Um dos principais objetivos de Neuman para o próximo ano é minimizar os momentos em que os usuários precisam ser tão descarados para que o Vector aprenda e se adapte à maneira como as pessoas se comportam. Então, se você quiser interagir com o robô, ele deve estar lá, interagindo com você e ser muito responsivo, diz ele. Mas se você só quiser olhar para ele de vez em quando - e tê-lo quase como um pássaro na gaiola em vez de um pássaro que fica em seu ombro e corre em volta do seu sofá - você pode fazer isso. Você pode escolher interagir com mais moderação, e ele respeita isso.

O pássaro da equipe é um dos três principais contingentes em Anki, diz McDowell. Outro grupo vê Vector como se fosse um gato, por seu senso de independência. Mas eu me sinto como um 'cão de equipe' porque ele ajuda você, diz ela, e ele quer ajudá-lo.

A utilidade do vetor é bastante limitada até agora. Por aproximadamente o mesmo preço, um Roomba pode limpar seus pisos. E por muito menos dinheiro, Alexa ou Google Home podem tocar música, controlar aparelhos conectados, fornecer relatórios de tráfego e muito mais.

Mas com um processador poderoso, um sistema operacional Linux e acesso à Internet, a Vector tem espaço para crescer. Anki promete continuar expandindo as capacidades do Vector. Uma câmera de segurança com reconhecimento de contexto ou uma interface de voz para sistemas de automação residencial são atualizações concebíveis, por exemplo.

Vector me derrotou em várias mãos de blackjack. [Foto: Capitão Sean]

A Vector também pode obter atualizações de uma sequência dedicada de codificadores. Tal como acontece com Cozmo, uma ferramenta de ensino popular em aulas universitárias de robótica , Anki também encorajará os criadores a escrever um novo código que expanda as capacidades do Vector. A Anki fornecerá um kit de desenvolvimento de software (SDK) Python para Vector, assim como para Cozmo; e pode adicionar um C # SDK para que os codificadores possam escrever aplicativos móveis que interajam com o robô.

Embora a Vector possa eventualmente oferecer um utilitário semelhante ao do Alexa, esse não será o principal motivo para comprar um. A característica de venda é a ilusão de uma presença viva em sua vida - não tão ativa quanto um pássaro, gato ou cachorro - mas também mais fácil de alimentar e cuidar.

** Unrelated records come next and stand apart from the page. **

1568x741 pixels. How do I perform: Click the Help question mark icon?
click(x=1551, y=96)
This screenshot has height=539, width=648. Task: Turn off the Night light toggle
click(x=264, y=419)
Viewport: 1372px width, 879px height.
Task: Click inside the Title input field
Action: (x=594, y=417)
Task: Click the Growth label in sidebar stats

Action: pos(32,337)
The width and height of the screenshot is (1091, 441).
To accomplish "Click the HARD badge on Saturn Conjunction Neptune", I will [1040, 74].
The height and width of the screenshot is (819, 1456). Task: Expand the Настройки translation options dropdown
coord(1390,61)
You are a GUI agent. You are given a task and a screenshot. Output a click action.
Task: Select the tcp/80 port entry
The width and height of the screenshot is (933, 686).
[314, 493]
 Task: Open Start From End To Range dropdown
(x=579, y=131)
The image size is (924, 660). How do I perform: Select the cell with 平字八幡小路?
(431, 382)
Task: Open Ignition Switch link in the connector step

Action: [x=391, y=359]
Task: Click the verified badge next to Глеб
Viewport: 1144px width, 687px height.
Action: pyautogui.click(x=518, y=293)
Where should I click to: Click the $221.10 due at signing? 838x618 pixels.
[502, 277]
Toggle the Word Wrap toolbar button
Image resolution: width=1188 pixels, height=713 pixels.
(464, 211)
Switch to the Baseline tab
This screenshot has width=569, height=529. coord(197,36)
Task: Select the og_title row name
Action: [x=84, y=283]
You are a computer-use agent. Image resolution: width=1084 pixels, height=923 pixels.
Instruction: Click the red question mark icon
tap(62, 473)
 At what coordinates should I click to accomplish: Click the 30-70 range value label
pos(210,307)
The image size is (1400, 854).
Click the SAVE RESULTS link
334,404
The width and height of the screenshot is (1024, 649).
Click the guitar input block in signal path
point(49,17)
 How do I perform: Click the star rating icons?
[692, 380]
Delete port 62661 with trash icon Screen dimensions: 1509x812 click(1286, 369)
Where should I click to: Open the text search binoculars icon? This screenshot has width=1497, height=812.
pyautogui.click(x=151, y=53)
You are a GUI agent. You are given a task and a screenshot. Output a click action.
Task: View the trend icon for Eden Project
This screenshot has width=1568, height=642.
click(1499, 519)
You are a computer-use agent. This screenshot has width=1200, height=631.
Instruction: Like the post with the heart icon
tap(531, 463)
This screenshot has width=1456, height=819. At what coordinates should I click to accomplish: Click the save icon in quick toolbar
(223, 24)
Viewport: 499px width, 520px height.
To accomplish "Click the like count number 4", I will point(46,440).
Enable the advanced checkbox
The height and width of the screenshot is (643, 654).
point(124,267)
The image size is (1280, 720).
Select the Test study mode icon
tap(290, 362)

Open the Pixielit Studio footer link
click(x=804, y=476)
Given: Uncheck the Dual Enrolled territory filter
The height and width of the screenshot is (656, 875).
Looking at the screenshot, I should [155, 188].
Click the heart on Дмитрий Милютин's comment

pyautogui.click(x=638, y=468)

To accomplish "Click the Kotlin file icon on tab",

Relacionado: Como Misty planeja construir o robô programável mais pessoal de todos os tempos


A equipe de Anki aceitou a ilusão. McDowell fala com Vector como se ele realmente estivesse vivo e consciente. Você está frustrado com isso? ela diz, em um tom maternal, enquanto ele continua batendo em um laptop na mesa. Hanns Tappeiner parece estar completamente apaixonado - fazendo grandes olhos e sons de ooh e ah para o robô como se ele fosse uma criança de verdade.

A criação de cada inventor é seu bebê. Mas um carro, um telefone ou uma TV podem ter sucesso comercial sem a necessidade de encorajar sentimentos parentais semelhantes em todos os que os compram. Vector, porém, requer um sentimento de amor dos clientes e aceitação da narrativa de que ele é uma criatura viva.

debate republicano transmissão ao vivo cnn

Uma vez que Vector ainda é um trabalho em andamento, é muito cedo para saber se Anki foi bem-sucedido. Os últimos 10% do desenvolvimento de um produto são onde grande parte da sutileza acontece. Mesmo na forma rude, porém, achei Vector uma companhia agradável - definitivamente mais amigável do que Cozmo. Embora Tappeiner avise que Anki está apenas avançando em direção ao seu objetivo de um verdadeiro companheiro robo, a empresa já deu um salto com a Vector.